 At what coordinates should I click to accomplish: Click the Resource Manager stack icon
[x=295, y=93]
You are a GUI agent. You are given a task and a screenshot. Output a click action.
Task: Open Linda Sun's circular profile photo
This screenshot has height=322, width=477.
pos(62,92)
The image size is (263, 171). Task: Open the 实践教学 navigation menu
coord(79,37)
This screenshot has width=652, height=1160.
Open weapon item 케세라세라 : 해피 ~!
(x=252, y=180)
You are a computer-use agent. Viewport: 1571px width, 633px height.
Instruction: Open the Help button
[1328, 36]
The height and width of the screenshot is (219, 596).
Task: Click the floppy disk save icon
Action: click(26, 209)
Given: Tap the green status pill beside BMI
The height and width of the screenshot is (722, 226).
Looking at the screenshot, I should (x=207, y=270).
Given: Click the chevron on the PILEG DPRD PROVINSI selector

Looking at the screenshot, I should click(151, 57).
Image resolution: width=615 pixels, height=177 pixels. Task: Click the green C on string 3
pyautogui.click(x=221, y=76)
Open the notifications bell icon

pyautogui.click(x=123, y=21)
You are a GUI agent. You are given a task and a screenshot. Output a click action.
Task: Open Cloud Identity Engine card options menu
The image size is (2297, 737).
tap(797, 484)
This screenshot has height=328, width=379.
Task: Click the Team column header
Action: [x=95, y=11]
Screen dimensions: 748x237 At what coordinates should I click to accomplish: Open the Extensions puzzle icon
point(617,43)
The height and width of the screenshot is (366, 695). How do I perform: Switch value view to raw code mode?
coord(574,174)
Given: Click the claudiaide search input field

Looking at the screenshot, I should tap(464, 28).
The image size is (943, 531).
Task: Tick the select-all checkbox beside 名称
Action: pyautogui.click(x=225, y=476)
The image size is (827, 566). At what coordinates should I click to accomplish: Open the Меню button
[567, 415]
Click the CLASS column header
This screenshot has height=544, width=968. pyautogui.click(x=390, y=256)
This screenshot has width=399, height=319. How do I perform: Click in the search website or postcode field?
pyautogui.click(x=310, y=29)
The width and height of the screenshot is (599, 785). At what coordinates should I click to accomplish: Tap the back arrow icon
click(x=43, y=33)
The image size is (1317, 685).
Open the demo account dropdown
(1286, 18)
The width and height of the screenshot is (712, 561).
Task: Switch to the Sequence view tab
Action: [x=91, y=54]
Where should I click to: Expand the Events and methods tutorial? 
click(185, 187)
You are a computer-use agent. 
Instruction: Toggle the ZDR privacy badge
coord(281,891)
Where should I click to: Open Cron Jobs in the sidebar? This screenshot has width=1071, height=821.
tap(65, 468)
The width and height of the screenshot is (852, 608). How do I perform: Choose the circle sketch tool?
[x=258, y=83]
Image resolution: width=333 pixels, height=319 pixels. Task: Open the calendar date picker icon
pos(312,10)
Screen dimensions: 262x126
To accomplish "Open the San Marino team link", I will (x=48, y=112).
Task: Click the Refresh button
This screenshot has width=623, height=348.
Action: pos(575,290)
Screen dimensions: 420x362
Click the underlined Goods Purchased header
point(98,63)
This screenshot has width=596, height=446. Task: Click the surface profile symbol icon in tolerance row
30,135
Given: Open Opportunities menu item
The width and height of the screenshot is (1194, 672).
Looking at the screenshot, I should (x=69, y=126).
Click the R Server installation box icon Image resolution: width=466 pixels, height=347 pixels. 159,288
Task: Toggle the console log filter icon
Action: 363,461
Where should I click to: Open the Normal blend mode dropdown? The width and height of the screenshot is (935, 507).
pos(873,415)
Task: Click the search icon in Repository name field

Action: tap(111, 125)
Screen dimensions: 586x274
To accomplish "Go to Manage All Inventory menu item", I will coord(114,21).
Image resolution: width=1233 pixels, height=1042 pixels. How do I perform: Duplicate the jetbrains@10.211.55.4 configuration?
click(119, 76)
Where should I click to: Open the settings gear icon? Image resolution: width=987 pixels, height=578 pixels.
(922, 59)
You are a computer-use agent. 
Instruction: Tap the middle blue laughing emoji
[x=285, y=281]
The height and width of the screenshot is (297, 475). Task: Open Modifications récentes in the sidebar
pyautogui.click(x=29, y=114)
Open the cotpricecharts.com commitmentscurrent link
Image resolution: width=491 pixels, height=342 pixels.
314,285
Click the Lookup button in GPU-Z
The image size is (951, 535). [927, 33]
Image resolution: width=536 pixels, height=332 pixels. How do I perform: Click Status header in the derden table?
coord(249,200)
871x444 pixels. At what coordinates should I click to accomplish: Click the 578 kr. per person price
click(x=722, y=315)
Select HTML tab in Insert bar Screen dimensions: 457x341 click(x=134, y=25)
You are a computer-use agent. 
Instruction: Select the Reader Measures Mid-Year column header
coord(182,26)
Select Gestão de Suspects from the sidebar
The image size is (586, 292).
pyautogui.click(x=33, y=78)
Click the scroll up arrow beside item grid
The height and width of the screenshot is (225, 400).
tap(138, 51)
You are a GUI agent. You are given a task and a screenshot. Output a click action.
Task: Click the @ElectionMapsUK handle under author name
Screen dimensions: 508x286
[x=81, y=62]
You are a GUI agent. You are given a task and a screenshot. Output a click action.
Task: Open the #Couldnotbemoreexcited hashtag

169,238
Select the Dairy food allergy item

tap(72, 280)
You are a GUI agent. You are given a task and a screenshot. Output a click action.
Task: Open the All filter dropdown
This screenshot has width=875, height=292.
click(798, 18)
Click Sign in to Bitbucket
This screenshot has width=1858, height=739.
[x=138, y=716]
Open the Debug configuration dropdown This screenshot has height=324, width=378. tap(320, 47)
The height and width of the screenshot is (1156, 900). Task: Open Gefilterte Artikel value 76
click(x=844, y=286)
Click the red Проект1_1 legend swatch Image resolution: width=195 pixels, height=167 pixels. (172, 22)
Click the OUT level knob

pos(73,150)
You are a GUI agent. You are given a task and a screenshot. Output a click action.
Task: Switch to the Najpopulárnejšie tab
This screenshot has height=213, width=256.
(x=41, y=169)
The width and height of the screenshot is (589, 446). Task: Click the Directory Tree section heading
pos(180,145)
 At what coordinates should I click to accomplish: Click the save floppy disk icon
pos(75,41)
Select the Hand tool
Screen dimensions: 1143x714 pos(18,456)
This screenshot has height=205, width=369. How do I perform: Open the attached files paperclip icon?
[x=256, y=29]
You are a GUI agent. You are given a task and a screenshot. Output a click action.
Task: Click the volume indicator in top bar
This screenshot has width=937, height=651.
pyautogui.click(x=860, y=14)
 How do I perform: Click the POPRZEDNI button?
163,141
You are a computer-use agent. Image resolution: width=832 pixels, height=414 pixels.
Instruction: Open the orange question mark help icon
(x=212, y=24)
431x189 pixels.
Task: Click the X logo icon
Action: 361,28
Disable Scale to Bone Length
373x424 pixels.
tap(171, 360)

________________

* [Set exercise]:
Reproduce every line of the records, unchanged, from the line containing "This screenshot has height=205, width=369." down to the last line.

* [Completed task]:
This screenshot has height=205, width=369. How do I perform: Open the attached files paperclip icon?
[x=256, y=29]
You are a GUI agent. You are given a task and a screenshot. Output a click action.
Task: Click the volume indicator in top bar
This screenshot has width=937, height=651.
pyautogui.click(x=860, y=14)
 How do I perform: Click the POPRZEDNI button?
163,141
You are a computer-use agent. Image resolution: width=832 pixels, height=414 pixels.
Instruction: Open the orange question mark help icon
(x=212, y=24)
431x189 pixels.
Task: Click the X logo icon
Action: 361,28
Disable Scale to Bone Length
373x424 pixels.
tap(171, 360)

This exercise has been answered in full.